Personally I would go so far as to say that the humanities themselves constitute a science as rigorous and empirical as any other. As geology is the science of rocks, and astronomy the science of stars, the humanities are the science of meaning. I do share Brockie’s suspicion of postmodernist ideology, which in my opinion has greatly hampered progress in the humanities. But other scientific fields have also had their fads and fancies, such as behaviourism in psychology, or group selection in evolutionary biology.

Finally, while Brockie is strictly correct that traditional Māori belief “has its roots in the supernatural and vitalism”, he is mistaken if he thinks that this in any way distinguishes it from traditional Pākehā belief, with its heavens and its hell, its angels and devils and immortal souls, and its fixed Platonic or Aristotelian essences.
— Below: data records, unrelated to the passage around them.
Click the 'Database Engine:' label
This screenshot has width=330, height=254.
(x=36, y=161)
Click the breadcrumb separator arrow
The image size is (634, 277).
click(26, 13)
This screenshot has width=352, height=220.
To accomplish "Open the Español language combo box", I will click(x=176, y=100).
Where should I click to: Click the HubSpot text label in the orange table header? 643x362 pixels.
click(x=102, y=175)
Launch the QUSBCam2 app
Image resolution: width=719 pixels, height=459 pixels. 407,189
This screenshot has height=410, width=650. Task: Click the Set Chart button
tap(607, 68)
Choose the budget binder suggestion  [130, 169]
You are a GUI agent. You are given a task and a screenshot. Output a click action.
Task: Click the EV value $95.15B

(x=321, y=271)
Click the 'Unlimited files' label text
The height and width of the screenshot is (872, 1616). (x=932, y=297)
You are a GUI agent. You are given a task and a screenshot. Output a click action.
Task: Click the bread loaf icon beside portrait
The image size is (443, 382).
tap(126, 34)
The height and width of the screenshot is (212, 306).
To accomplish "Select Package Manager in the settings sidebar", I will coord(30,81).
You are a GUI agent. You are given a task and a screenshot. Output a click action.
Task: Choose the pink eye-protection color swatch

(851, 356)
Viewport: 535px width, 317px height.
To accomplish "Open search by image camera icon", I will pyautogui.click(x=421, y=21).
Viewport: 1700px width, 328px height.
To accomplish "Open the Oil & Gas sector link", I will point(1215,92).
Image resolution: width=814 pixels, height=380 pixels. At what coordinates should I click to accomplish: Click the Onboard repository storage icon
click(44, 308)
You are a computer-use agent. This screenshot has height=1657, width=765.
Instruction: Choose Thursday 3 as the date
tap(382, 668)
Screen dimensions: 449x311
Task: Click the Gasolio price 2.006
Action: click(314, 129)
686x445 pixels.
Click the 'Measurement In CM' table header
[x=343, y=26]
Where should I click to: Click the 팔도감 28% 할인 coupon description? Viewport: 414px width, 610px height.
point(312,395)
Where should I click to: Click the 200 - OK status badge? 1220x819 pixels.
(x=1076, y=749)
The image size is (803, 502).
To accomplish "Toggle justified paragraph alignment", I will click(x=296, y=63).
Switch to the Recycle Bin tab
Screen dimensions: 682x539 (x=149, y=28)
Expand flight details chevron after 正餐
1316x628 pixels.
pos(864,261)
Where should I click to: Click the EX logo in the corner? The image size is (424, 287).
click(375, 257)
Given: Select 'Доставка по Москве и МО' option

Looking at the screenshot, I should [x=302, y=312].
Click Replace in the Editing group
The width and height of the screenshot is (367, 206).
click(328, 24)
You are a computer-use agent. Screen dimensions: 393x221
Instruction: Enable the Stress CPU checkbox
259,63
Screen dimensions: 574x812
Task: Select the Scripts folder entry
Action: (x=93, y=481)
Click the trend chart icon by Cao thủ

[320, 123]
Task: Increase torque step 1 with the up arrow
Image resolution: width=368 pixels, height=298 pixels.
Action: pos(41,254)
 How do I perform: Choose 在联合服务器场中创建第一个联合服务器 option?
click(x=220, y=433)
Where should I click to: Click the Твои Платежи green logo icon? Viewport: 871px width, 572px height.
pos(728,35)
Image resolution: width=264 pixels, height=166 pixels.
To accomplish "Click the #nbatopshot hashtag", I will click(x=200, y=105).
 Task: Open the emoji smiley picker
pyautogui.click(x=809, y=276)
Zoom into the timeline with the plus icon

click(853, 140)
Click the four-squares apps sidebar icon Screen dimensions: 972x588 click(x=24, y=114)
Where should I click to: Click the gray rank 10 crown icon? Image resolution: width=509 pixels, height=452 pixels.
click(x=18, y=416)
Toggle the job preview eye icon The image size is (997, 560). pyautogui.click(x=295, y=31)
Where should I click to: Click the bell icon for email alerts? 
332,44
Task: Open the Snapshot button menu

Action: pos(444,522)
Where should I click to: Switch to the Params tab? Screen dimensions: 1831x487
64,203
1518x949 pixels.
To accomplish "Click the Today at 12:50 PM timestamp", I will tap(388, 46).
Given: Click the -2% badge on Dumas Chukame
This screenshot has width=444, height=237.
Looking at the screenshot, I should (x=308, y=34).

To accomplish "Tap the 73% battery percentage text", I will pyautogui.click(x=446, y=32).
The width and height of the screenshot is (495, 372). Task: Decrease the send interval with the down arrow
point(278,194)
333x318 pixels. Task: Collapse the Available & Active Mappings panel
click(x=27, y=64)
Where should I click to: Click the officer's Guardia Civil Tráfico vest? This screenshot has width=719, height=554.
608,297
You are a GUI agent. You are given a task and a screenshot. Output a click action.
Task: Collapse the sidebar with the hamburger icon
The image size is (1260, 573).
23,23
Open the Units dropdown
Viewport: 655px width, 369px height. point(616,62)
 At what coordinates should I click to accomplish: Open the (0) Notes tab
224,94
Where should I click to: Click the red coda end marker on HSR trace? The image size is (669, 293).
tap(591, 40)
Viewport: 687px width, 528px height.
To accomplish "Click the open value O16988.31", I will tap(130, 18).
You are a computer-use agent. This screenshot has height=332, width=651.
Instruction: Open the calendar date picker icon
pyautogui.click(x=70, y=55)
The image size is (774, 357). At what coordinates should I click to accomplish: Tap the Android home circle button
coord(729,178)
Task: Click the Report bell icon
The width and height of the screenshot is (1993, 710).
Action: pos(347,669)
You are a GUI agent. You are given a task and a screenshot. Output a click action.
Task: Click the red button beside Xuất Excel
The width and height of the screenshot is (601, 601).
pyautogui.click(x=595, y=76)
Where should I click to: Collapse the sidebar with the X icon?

I think Brockie here falls prey to a common confusion between two related, but distinct, meanings of the word “science".

If by “science” we mean any systematic endeavour to understand the world through strictly empirical investigation, then I quite agree with Brockie that this is the only source of reliable knowledge. But “science” in this sense does not exclude the knowledge of non-Western cultures, of which the traditional navigation methods that brought the ancestors of the Māori across the Pacific Ocean to these shores are a shining example.

If on the other hand by “science” we mean the body of knowledge that the West has gradually accumulated since Francis Bacon and Copernicus, then of course this tradition has drawn more heavily on European thought than on other cultures’. But “science” in this sense has no especial claim to be more reliable than other systematic, empirical traditions of knowledge.

I don’t claim to know very much about traditional Māori lore, and yet I can name four points on which it beat the West to the scientific punch off the top of my head:

  • Western tradition gives the universe an eternally pre-existing God; Māori lore states that it began from nothing (Te Kore).
  • Western tradition has God create plants and animals in separate kinds from the beginning; Māori lore acknowledges the familial kinship of all life.
  • Western tradition puts the seat of consciousness and will in the heart; Māori lore puts it in the head.

And on a more mundane but practical note,

  • When Western doctors were still cross-infecting patients left, right, and centre, Māori practitioners had long been guarding against sickness by washing their hands after dealing with blood.

I imagine it’s this sort of thing that the President of the Royal Society had in mind in recommending that scientists “embrace the research methodologies of multiple knowledge systems”, as Brockie complains. I can report that pharmacists are only now beginning to investigate traditional Māori healing practices (rongoā); an initial study found that many of the plants used contain pharmacologically useful substances – and that’s as far as they’ve got.

Obviously more progress needs to be made, and obviously it won’t be made by uncritically accepting whatever cultural traditions tell us. But it won’t be made by uncritically throwing them out either. Nor will it be made by walling off the different fields of knowledge from each other. “Sticking to one’s knitting” is not the way to go.